Figure 7. PWWP2A does not influence H2A.Z occupancy but C‐terminal tail of H2A.Z mediates PWWP2A nucleosome binding.

1. FRAP quantification curves of average GFP signal relative to fluorescence signal prior to bleaching from HeLaK stably expressing GFP‐H2A or GFP‐H2A.Z.1 2 days after control (wt, Luci) or PWWP2A (PW#1, PW#2) knockdown (n = 9–19) (see Appendix Fig S4A for FRAP experiments).
2. Venn diagram displaying sole GFP‐H2A.Z.1 (left, 22,343 peaks) or overlapping with PWWP2A (left, 18,227 peaks) nChIP‐seq signals in control (ctrlii, Luci; dark blue) or PWWP2A‐depleted (PW#1, PW#2; red) background (see also Fig EV4A and B).
3. Schematic representation of PWWP2A and IC region deletion (ΔIC) (top). FRAP quantification curves (bottom) as shown and described in Fig 3C with the addition of GFP‐ΔIC (n = 16) (see also Appendix Fig S4C for FRAP IF pictures).
4. Immunoblotting of endogenous H3 and H2A.Z (verification of tetracycline (tet)‐induced knockout efficiency) upon IP of mononucleosomes derived from WT or H2A.Z DKO DT40 cells with recombinant GST (negative control) or GST‐PWWP2A. Notice that less H3 is pulled down with PWWP2A when H2A.Z is depleted.

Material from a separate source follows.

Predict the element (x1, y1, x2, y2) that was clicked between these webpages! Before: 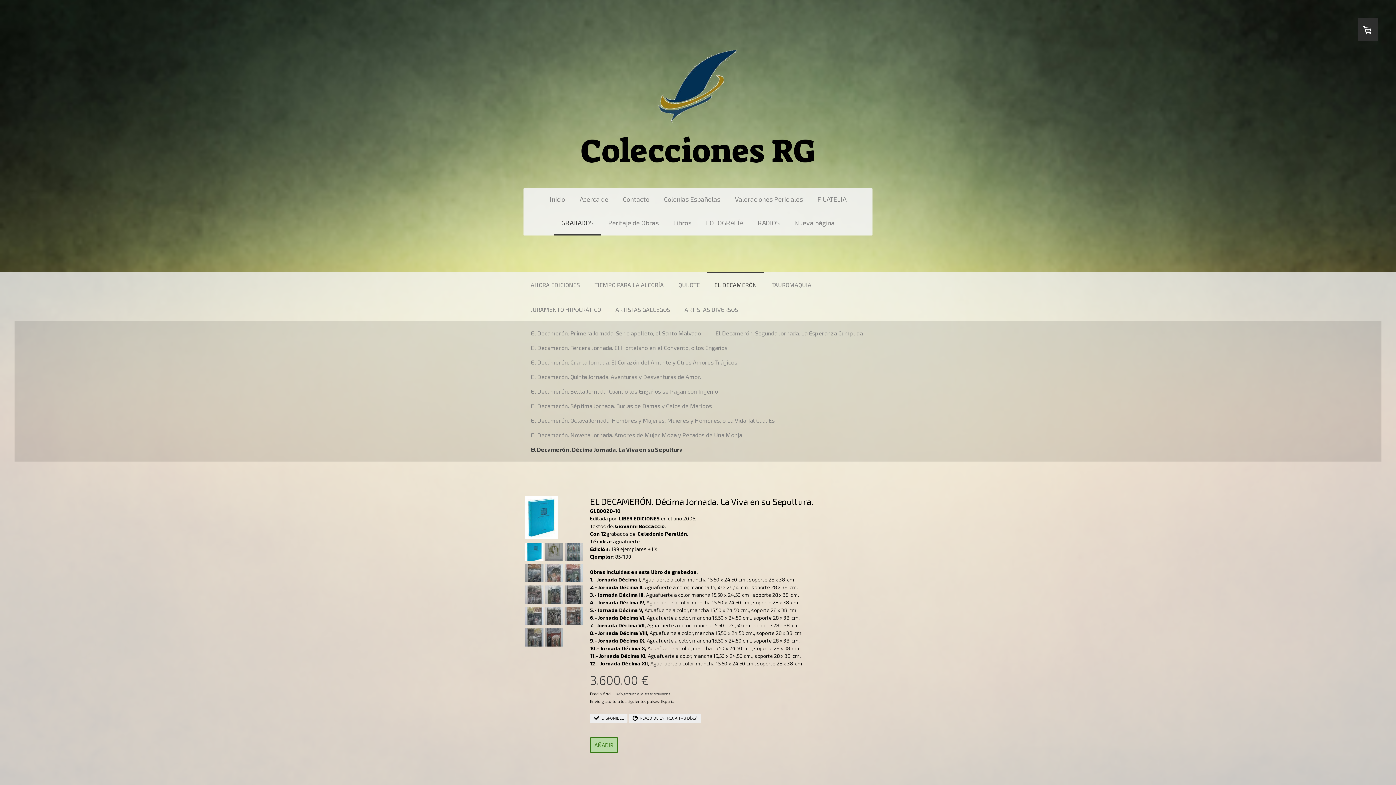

5. Schematic representation of Flag‐tagged chicken H2A, H2A.Z, and H2A.Z C‐terminal deletion mutant (H2A.ZΔC) (top, left). Note indication of acidic patch in H2A (gray box) and extended acidic patch in H2A.Z (black box). After transient transfection of HK cells with Flag‐constructs, derived mononucleosomes were incubated with recombinant GST or GST‐PWWP2A and binding efficiency and variant‐specificity was tested in immunoblots with anti‐Flag antibody (left). Right: Quantification of signal intensities of immunoblots using Image Studio Lite Ver 5.2 (LI‐COR). Error bars indicate SEM of four independent replicates. See Fig EV4E for partial growth rescue of Flag‐H2A.ZΔC in DKO cells.

Source data are available online for this figure.